There's not a lot wrong with using the original E374 (although it tends to have similar problems to E205 at very low speed), but SD6060 is generally better than E374 all-round except for a small area in the top-left of the drag polar where one is scratching around in light lift, and it reacts well to turbulation if the low speed behavior needs a bit of tweaking.

I've re-drawn the wing planform, increasing the sweepback to a more scale value, added a bit of tip chord, reduced the span to about 44" and added 1.5 degrees of washout, which produces a wing area of about 298 square inches - if the weight can be kept down to about 35 oz, it'll have about the same wing loading as my original.
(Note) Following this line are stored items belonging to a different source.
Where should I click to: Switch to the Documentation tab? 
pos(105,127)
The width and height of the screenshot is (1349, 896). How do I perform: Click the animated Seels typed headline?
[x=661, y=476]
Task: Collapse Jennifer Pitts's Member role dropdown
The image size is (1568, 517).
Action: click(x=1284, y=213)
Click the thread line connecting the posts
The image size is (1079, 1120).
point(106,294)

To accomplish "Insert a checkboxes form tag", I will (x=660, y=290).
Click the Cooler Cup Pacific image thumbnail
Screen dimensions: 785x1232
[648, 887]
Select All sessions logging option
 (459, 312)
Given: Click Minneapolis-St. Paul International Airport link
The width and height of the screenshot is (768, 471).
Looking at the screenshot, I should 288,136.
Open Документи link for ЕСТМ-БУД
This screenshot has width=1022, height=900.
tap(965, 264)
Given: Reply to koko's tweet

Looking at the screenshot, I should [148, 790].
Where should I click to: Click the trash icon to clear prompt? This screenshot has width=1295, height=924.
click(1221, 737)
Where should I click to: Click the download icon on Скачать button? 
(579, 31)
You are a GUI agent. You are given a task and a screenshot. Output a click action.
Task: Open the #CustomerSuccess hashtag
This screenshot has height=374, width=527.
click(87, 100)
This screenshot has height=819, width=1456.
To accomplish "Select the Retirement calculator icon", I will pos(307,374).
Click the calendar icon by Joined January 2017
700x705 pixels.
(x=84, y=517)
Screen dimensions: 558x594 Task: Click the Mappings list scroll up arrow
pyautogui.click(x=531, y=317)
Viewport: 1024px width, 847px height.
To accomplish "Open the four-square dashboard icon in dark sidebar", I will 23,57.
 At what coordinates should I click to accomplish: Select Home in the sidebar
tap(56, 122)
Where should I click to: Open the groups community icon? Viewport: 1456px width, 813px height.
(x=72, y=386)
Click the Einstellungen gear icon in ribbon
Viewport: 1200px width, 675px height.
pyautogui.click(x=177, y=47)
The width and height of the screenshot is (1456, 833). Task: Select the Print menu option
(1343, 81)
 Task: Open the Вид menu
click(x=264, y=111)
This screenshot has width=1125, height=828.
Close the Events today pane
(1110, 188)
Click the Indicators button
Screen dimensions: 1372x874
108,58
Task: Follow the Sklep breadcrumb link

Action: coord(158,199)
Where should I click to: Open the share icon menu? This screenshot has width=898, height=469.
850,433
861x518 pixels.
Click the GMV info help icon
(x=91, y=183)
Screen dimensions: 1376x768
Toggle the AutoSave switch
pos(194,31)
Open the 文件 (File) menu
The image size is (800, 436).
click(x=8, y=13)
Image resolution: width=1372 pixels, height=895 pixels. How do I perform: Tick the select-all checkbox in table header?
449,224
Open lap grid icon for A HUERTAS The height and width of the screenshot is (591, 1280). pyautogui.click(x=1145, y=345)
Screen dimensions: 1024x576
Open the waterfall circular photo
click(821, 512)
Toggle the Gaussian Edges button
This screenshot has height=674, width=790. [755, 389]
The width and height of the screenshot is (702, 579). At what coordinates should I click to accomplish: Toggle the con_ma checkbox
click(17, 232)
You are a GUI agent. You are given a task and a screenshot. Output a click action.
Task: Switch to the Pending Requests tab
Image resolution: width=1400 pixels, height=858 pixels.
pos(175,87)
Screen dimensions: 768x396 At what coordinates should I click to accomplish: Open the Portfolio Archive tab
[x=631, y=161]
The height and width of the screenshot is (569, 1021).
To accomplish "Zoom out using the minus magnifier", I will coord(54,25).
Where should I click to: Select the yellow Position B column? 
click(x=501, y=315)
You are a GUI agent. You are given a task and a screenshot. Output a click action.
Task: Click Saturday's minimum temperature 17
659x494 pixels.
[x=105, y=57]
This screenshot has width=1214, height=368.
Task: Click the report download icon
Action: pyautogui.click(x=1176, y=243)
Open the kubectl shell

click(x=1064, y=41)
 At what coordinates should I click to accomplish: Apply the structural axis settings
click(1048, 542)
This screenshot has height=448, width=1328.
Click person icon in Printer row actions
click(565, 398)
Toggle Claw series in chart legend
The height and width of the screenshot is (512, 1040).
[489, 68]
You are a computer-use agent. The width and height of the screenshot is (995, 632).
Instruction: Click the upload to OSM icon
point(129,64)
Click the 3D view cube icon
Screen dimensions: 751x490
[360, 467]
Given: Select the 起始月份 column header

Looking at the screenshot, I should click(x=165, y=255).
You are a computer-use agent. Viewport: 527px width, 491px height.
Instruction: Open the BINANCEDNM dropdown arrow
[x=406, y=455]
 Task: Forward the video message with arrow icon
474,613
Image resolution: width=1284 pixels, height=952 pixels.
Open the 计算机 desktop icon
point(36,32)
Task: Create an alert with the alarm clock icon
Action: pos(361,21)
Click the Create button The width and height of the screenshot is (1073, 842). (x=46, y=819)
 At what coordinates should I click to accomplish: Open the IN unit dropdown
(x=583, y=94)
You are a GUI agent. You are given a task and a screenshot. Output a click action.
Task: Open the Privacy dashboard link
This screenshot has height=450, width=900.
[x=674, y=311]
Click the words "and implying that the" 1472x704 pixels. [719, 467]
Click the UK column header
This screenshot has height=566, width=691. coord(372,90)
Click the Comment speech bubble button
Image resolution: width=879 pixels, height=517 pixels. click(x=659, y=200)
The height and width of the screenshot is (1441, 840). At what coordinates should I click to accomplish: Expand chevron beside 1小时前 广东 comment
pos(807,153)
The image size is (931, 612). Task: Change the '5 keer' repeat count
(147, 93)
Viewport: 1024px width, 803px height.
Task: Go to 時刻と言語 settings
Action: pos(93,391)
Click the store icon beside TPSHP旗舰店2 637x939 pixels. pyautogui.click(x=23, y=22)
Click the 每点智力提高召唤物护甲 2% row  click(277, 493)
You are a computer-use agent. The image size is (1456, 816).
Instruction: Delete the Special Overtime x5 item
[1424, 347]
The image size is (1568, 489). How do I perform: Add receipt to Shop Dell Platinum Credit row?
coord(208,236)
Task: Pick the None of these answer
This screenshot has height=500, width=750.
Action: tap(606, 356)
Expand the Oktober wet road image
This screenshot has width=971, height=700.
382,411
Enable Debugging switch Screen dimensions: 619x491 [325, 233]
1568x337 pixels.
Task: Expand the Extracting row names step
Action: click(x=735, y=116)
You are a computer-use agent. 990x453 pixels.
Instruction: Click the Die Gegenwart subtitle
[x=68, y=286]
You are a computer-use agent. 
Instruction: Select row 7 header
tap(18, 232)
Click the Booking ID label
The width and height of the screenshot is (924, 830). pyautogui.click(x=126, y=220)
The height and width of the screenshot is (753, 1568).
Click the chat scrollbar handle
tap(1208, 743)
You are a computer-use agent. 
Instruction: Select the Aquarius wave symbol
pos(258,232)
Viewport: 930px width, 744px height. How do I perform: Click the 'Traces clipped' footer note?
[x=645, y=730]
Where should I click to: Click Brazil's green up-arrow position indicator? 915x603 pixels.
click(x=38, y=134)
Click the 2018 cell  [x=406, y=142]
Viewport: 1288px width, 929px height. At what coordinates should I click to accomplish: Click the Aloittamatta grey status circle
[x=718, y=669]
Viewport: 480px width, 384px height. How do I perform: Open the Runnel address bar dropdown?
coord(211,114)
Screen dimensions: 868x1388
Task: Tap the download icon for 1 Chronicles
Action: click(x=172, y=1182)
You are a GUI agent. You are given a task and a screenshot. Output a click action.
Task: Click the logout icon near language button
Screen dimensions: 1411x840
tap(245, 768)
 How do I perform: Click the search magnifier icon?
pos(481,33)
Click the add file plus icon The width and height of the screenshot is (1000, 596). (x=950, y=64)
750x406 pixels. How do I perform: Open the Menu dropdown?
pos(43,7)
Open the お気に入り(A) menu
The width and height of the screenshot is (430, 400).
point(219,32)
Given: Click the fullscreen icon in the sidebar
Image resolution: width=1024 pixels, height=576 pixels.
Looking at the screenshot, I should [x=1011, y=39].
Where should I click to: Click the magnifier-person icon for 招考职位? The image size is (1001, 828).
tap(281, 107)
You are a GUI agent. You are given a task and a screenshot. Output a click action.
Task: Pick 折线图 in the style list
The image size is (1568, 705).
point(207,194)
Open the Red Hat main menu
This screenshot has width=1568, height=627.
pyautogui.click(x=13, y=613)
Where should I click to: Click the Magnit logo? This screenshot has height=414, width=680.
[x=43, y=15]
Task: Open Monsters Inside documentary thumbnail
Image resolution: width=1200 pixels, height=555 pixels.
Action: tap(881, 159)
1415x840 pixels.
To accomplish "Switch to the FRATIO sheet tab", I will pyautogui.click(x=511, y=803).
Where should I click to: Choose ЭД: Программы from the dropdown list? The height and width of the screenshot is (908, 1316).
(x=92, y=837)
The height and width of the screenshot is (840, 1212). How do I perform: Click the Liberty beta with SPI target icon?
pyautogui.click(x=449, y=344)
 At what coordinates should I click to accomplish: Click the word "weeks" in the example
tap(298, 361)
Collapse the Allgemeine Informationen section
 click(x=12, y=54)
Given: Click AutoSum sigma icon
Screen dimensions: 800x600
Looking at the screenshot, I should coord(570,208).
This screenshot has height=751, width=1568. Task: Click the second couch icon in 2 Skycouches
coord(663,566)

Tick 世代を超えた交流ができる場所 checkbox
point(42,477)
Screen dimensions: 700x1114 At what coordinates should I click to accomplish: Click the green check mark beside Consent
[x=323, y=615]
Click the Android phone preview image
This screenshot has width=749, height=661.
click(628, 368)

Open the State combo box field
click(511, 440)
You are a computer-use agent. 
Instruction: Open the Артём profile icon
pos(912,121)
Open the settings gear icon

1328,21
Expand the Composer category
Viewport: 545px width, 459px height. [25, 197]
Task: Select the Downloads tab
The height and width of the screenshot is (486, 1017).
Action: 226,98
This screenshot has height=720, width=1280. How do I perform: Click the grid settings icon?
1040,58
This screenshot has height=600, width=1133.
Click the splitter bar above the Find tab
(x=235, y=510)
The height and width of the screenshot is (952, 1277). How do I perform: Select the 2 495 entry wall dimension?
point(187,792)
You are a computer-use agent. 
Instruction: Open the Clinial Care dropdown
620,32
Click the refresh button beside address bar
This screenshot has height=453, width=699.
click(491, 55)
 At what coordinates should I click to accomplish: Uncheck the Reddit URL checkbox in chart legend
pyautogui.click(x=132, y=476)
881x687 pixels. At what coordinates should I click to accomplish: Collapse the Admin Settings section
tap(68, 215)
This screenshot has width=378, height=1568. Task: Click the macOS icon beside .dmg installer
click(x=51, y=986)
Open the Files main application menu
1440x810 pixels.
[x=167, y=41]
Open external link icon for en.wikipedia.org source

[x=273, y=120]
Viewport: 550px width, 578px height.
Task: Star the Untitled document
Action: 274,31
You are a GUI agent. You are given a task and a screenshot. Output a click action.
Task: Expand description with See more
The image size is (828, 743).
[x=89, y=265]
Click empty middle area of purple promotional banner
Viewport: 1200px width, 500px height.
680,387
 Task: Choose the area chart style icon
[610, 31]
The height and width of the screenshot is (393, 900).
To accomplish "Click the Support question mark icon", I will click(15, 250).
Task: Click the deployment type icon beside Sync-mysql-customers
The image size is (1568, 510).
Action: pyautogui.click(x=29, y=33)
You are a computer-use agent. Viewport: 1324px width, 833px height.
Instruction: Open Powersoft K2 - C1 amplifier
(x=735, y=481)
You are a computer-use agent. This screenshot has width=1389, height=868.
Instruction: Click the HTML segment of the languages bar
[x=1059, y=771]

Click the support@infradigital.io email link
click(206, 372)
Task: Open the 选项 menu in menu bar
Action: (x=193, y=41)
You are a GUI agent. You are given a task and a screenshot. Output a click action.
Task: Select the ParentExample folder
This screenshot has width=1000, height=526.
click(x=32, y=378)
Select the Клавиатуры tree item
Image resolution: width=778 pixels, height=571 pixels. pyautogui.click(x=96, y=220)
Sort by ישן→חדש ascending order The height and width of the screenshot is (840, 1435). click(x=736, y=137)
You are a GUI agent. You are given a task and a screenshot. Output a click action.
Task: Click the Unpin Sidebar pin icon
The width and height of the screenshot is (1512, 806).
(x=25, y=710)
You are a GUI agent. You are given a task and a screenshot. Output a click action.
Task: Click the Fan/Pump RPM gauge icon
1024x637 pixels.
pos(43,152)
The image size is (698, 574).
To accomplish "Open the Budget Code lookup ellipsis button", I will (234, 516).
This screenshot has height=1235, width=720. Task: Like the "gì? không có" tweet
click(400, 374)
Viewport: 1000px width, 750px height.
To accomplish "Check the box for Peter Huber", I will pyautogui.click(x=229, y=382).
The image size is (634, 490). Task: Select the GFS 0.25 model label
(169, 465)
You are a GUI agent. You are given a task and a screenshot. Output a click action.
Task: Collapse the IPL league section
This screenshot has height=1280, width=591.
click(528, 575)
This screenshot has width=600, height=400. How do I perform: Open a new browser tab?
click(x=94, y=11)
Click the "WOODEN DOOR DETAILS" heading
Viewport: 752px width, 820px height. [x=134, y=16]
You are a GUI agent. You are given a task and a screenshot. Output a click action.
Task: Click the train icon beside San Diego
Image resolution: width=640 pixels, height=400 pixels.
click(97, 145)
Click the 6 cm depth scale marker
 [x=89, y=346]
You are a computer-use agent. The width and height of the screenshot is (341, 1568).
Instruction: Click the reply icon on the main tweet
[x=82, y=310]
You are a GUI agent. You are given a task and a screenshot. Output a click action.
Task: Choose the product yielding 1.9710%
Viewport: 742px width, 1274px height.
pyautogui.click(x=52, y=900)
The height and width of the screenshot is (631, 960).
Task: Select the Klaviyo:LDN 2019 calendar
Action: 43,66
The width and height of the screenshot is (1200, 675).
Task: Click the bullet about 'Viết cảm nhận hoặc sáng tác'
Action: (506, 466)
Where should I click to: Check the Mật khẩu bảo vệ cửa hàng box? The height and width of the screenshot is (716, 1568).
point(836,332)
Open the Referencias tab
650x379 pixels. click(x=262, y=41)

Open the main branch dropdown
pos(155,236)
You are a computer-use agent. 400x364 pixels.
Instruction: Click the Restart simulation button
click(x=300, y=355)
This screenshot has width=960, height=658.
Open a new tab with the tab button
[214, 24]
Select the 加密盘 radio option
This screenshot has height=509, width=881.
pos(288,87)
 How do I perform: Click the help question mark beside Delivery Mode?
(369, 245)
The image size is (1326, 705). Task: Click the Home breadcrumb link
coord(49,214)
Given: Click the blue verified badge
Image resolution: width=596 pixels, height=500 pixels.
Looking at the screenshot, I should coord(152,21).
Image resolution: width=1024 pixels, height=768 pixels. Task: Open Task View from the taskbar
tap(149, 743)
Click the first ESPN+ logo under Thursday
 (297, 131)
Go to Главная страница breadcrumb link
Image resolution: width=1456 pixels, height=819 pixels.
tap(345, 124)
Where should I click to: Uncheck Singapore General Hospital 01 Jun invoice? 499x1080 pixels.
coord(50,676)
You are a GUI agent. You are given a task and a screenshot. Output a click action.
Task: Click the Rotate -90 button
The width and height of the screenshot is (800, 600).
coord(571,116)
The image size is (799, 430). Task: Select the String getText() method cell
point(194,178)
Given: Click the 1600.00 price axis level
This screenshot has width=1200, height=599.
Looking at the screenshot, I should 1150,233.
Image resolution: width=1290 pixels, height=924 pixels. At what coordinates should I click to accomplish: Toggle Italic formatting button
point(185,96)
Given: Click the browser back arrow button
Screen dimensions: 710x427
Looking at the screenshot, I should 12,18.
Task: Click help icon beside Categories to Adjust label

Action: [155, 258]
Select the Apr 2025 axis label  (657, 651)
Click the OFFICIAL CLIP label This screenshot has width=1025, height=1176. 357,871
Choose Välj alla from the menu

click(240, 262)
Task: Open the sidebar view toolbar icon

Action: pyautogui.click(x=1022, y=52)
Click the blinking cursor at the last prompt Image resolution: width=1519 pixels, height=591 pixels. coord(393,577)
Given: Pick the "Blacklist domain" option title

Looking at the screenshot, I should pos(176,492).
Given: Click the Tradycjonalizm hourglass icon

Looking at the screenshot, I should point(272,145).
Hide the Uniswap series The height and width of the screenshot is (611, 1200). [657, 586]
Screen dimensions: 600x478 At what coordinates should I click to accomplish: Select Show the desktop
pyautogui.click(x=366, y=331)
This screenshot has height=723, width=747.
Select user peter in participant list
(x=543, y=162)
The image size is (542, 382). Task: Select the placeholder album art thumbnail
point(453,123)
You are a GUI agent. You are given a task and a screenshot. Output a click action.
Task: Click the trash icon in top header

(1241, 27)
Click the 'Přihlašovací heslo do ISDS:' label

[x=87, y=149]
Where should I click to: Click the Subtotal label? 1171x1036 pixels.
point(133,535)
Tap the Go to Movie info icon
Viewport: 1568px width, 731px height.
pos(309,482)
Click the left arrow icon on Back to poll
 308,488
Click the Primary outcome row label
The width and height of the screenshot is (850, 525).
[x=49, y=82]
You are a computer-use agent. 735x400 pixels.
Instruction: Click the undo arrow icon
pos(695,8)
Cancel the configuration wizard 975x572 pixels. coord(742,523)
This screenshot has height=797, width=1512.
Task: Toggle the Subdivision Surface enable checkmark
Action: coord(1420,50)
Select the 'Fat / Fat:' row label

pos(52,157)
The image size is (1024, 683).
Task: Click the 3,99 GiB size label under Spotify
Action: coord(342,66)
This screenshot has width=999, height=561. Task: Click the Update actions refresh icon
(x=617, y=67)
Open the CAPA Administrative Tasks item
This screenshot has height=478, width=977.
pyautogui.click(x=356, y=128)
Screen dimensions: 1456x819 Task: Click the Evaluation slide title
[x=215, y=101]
Wing cores are from foamwings.co.uk with epoxy adhesive, glass cloth reinforced trailing edges and installed + sanded leading edge and weigh a tad less than 4 oz each - perhaps a little bit heavier than normal, but they should not delaminate with age.

So here's progress up to this lunchtime, just to show willing; tips made from 1/16" play core + thick balsa:

tips1.jpg

tips2.jpg

Wing marked out for cutting-out the aileron:

wing-marked-out.jpg

I've assumed 3/16" balsa for the aileron spars. Don't really know how much time at the building board I'm going to get on Christmas day, but we shall see...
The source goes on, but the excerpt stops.